Tuesday, November 13, 2012

Is “P.” the key to GOPers getting Latino backing?

I’m never sure what to think of the speculation that George P. Bush will someday be president of the United States, and also is a key toward helping Latinos overcome the level of hostility they now show toward Republican candidates.
BUSH: Will he close the Latino gap?

I suppose anything is possible. But the fact that the Bush family that already has given this country two presidents has some Latino “blood” in it just doesn’t strike me as being the overriding factor that’s going to overcome the GOP problems that exist with Latinos these days.

FOR THOSE OF you who don’t follow all the details of who’s who on the political scene, George P. Bush is a grand-son to the first President Bush, and a nephew to the second.
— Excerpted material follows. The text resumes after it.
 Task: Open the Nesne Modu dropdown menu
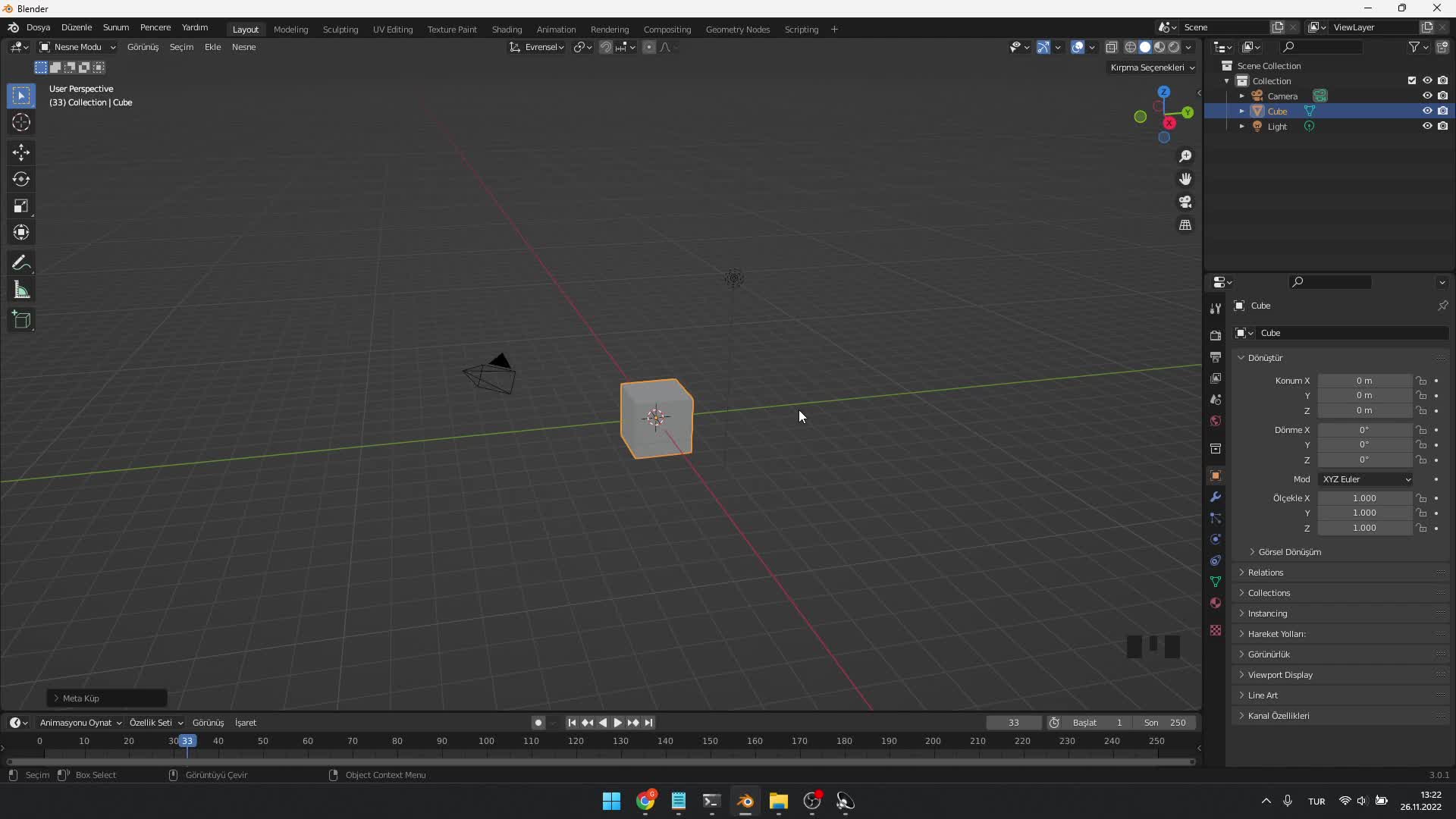coord(78,47)
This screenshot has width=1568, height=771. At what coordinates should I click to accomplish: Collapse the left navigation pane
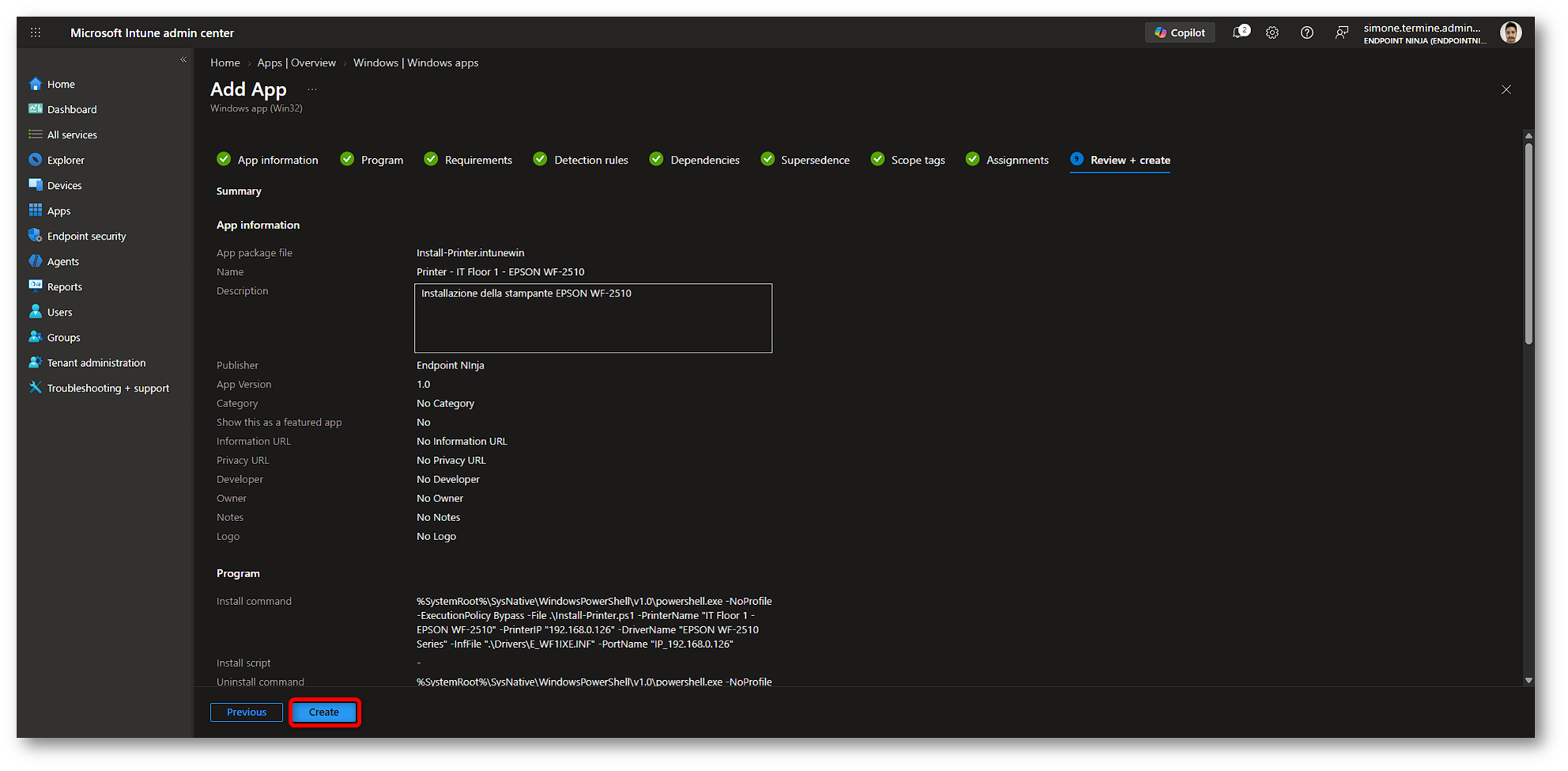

He’s also the son of Jeb Bush, the one-time Florida governor whom some think will someday run his own bid for president. Jeb married Columba, who is of Mexican ethnic origins.

So the theory goes that when the youngest Bush (he’s 36) starts running for office, we Latinos will be able to see ourselves in a Republican candidate. And it might, just might, get us to overcome the knee-jerk reaction many of us have developed in recent years to anyone with an “R” affixed to their names.

Then again, it might not!

GEORGE P. BUSH (the “P.” is for “Prescott,” who was his great-grandfather) has never held elective office. Although in recent days, he filed the paperwork necessary so that he might someday be a candidate for office in Texas.

There is some speculation he might go for state attorney general, although nothing is definite. He may not even run for office any time in the immediate future. He may decide it’s worth waiting for an election cycle or two until the blatant Latino hostility to the “Grand Old Party” settles down.
BUSH: Namesake of first Latino president?

If it settles down!

For there are those who are going to view the increased Latino backing of Barack Obama’s presidential aspirations (69 percent support, or 71 percent or 75 percent, depending on which exit poll one trusts) as all the more reason to step up the partisan fight, George P. may decide that he doesn’t want to get caught in their cross-fire.

THEN AGAIN, I’M not sure how receptive the Latino activist types will be to the idea of voting for a Bush. Yes, he’s a Latino; moreso than many other individuals going about in our society.

But he’ll get bogged down in some rhetorical nonsense that he’s not Latino enough to claim to be among us. (Although those of us whose brains are clogged with political trivia will remember the “little brown one” reference that the original President Bush once used to describe his grandson).

So it may well be a bit of wishful thinking for people to envision a man named “Prescott” as the guy who’s going to help close the gap in terms of the overwhelming Latino preference these days for Democratic Party political people.

Although it is a step that the Republican Party is going to have to take if they’re going to wish to remain relevant in our society.

THEY MAY DREAM of picking people like Sen. Marco Rubio, R-Fla., for higher office because he actually aspires to be just like all those Tea Party types.

Which is going to make him appear to be so unlike the rest of my ethnic brethren that they’re not likely to sway over to him.

Somehow, I think at this point in time, George P. Bush runs the risk of becoming another Rubio (or that Cruz guy in Texas) if he’s not careful.